Ex-líder do governo sai da base de Rollemberg

Deputado distrital Raimundo Ribeiro manifestou irritação com os rumos da segurança pública no DF. Tucano abriu mão também dos 650 cargos que possuía no executivo

O deputado distrital Raimundo Ribeiro (PSDB), que foi o primeiro líder do governo Rollemberg, anunciou hoje (23) a sua saída da base governista. Assim como o Congresso em Foco havia informado ontem (23), o tucano se irritou com a demissão do secretário de Justiça e Cidadania, João Carlos Souto, do subsecretário do sistema penitenciário, João Carlos Lóssio, e do diretor da Penitenciária I do Distrito Federal (PDF I), Mauro Cézar Lima. O trio estava no governo por indicação de Ribeiro. A motivação da demissão dos funcionários foi a fuga de dez presos da Papuda no domingo (21).

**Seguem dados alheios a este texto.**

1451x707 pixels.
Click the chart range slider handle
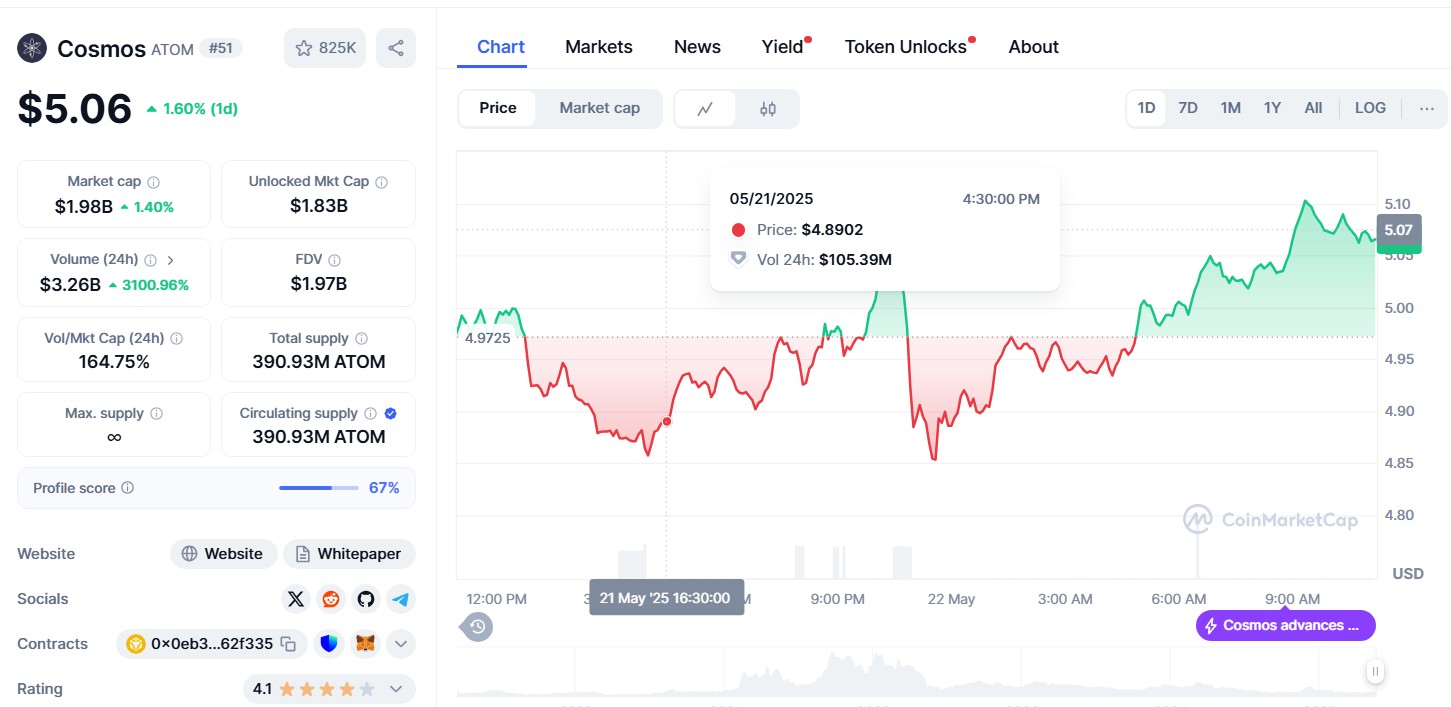pyautogui.click(x=1376, y=672)
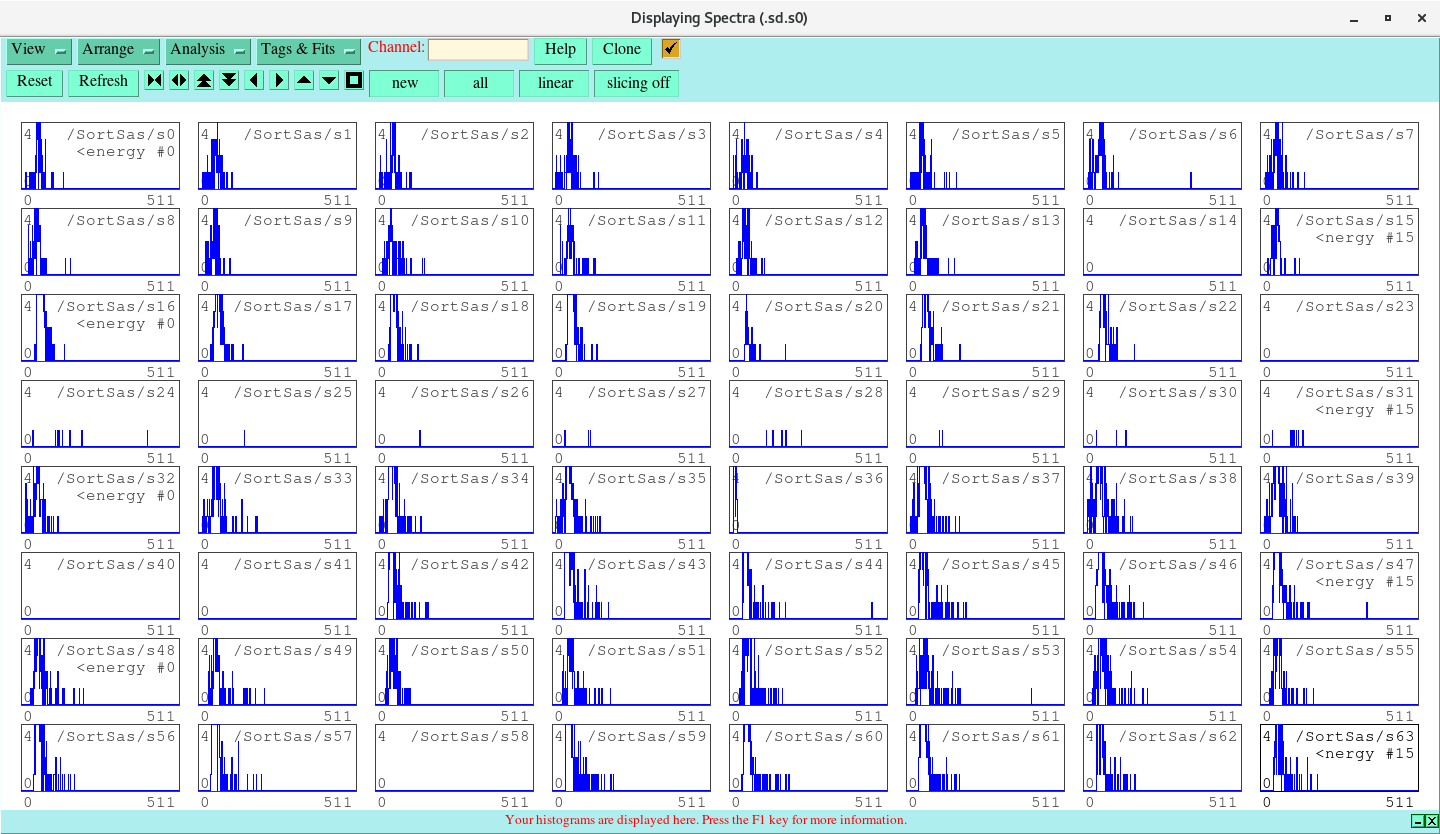Open the Analysis dropdown menu
Screen dimensions: 1440x834
point(207,49)
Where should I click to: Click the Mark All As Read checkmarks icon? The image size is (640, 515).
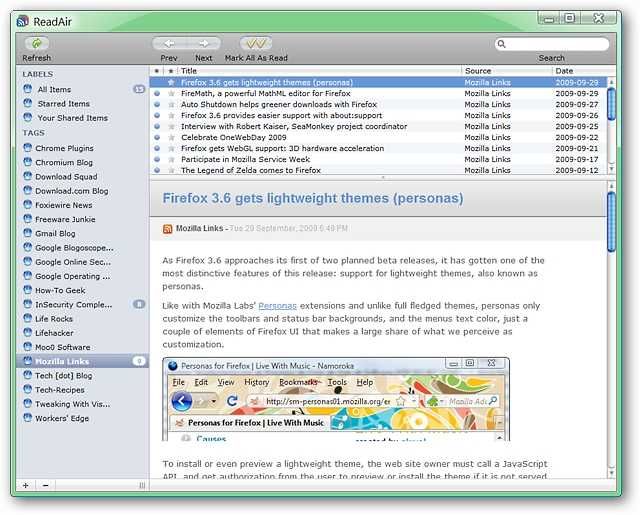256,43
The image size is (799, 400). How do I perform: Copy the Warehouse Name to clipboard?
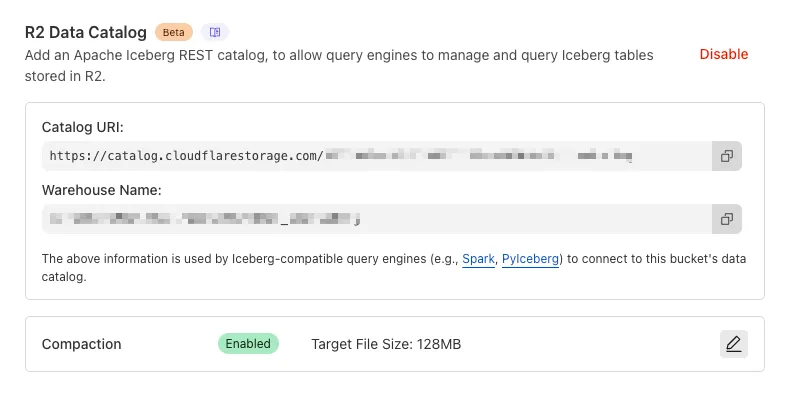coord(727,218)
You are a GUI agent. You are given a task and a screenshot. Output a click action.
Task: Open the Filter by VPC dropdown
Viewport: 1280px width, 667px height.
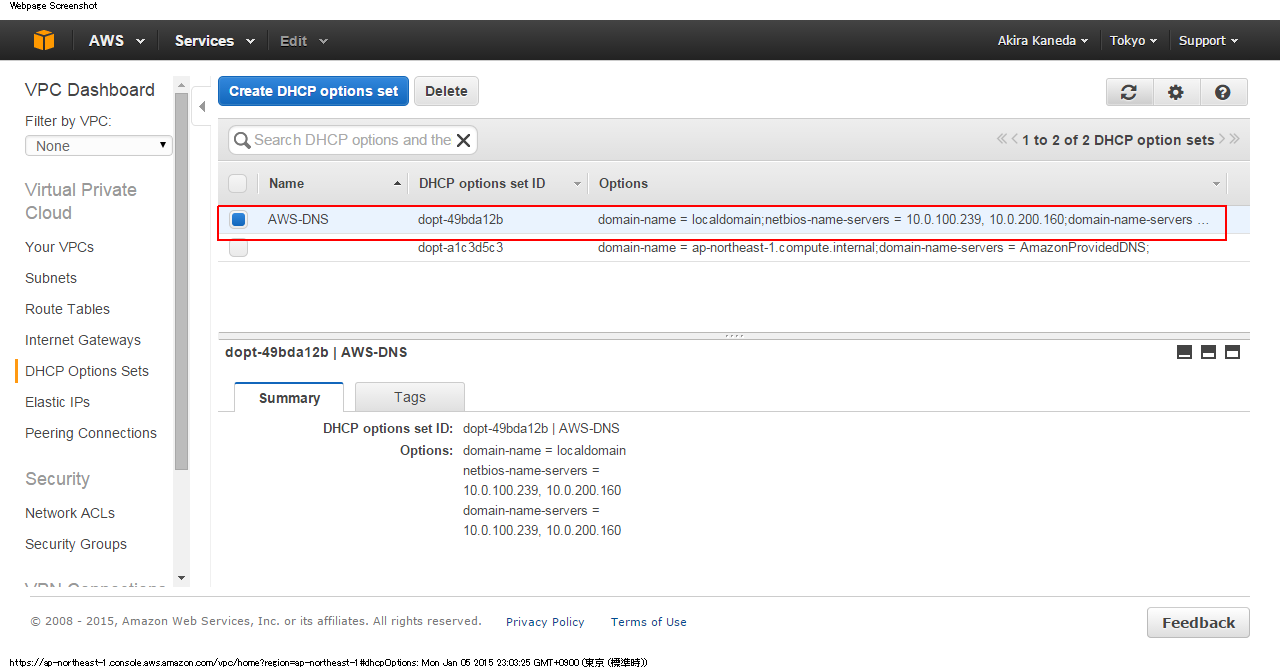(98, 146)
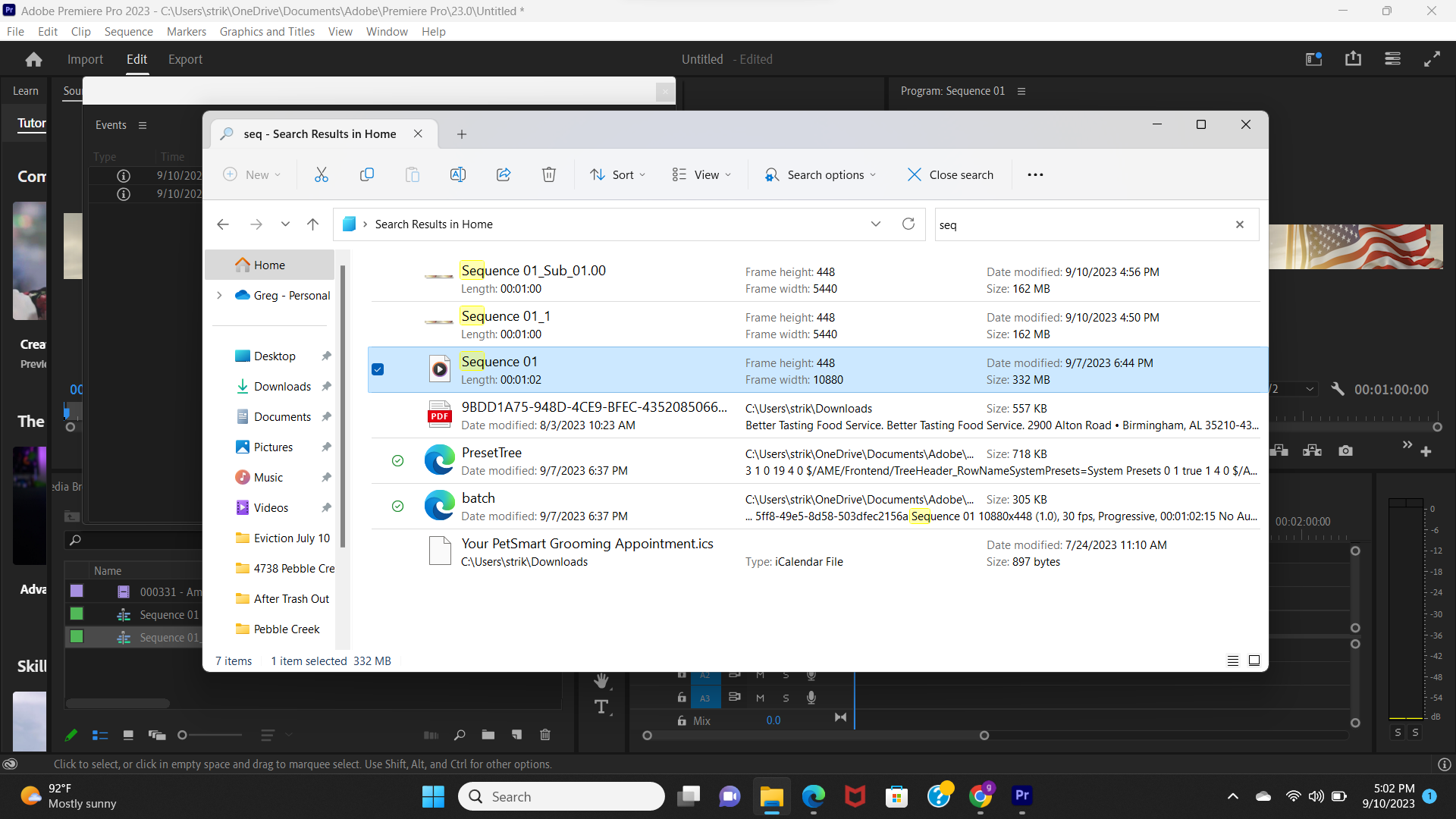Select List view in the Project panel
The height and width of the screenshot is (819, 1456).
point(99,735)
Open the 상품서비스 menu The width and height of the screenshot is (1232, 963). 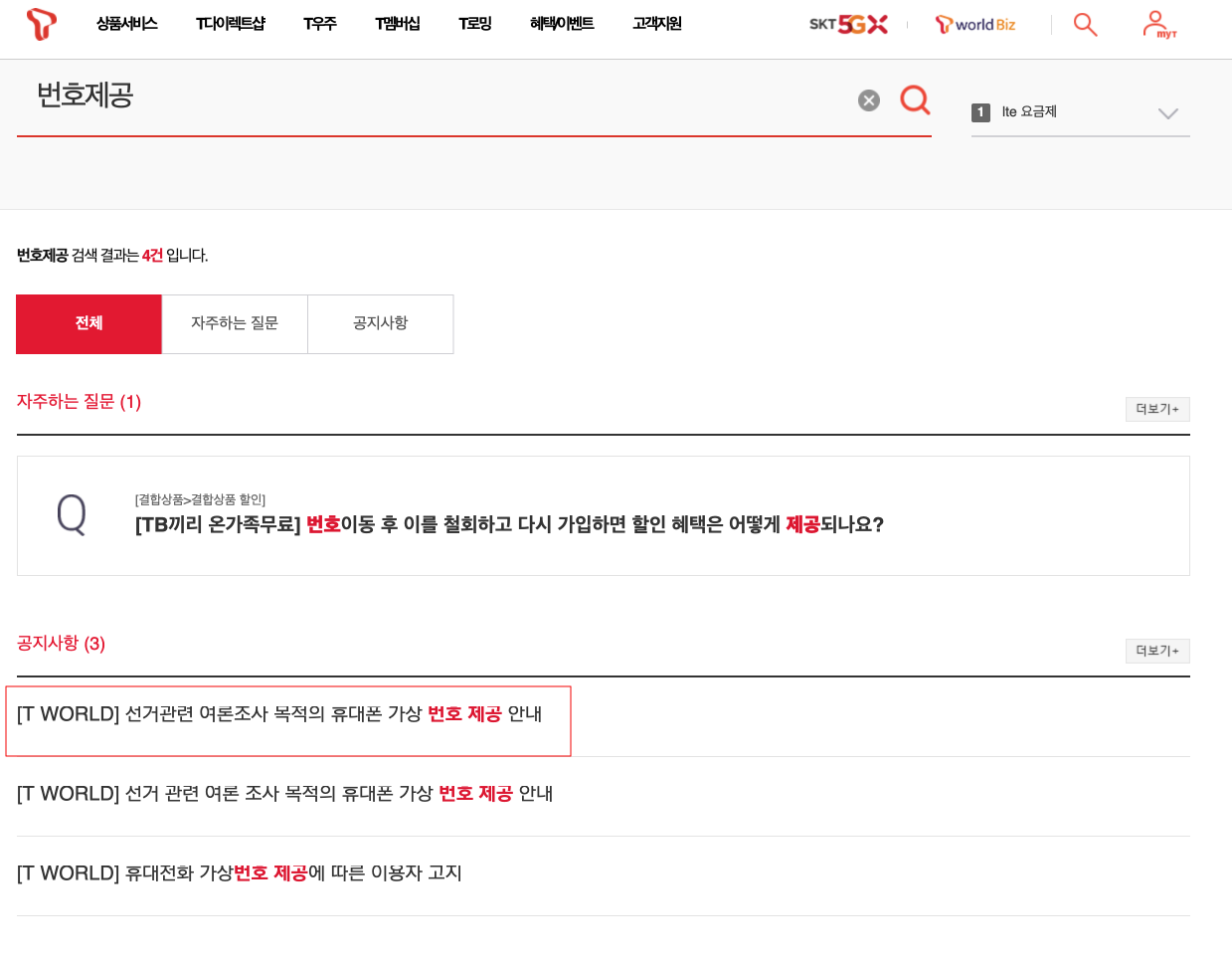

No total, Raimundo Ribeiro diz que abriu mão dos 650 cargos que possuía no governo. Segundo o parlamentar, todos solicitaram suas exonerações, inclusive o administrador de Sobradinho, Divino Sales e o diretor do Procon-DF, Oscar Silva. Em seu primeiro discurso como opositor ao governo, Ribeiro condenou o loteamento de cargos no executivo.

“Não faço parte de uma base alugada. Não vou trocar voto por cargos no governo”, disse o deputado. “Todos os cargos que o governador me conferiu estão, como sempre estiveram, à disposição dele”, finalizou.

O líder do governo, deputado Julio Cesar (PRB), rebateu as críticas do ex-líder e afirmou que era preciso tomar uma atitude com relação às falhas na segurança do presídio. “Quando há um fato desta gravidade, o governador precisa tomar decisões pontuais”, disse o parlamentar. O deputado Roosvelt Vilela (PSB) também saiu em defesa do governo e afirmou que a fuga dos presos foi um “atestado de incompetência da equipe”.

As nomeações dos novos secretários foram publicadas nesta quarta-feira no Diário Oficial do DF. A secretaria de Justiça fica com Guilherme Rocha de Almeida Abreu, perito criminal e ex-diretor do Instituto de Criminalística da Polícia Civil do Distrito Federal. A subsecretaria do sistema penitenciário será comandada pelo diretor adjunto da Polícia Civil, Anderson Espíndola. E o PDF I fica a cargo de Johnson Kennedy. Todos são consideradas indicações do próprio governador.

Dança das cadeiras

Além da fuga dos presos e da necessidade de dar uma resposta à população sobre o ocorrido, há, nos bastidores uma forte disputa entre o governo e a base aliada já mirando as disputas políticas de 2018. Ribeiro era um dos parlamentares mais fortes da base governista e também um dos campeões de cargos no executivo. Entretanto, as tratativas que têm tido com Cristovam Buarque e Celina Leão, ambos recém filiados ao PPS, incomodaram o governador, que decidiu romper com o tucano. Rollemberg chegou a convidar Raimundo Ribeiro para integrar seu partido, o PSB. Sobre a troca de partido, Ribeiro afirma que tem vários convites, mas ainda não decidiu o seu futuro.

Rollemberg chegou a contar com uma base aliada de vinte distritais, em junho de 2015. Atualmente, este número pode estar reduzido a dezesseis parlamentares e a postura do Legislativo tem se mostrado mais independente, pelo menos no início dos trabalhos de 2016.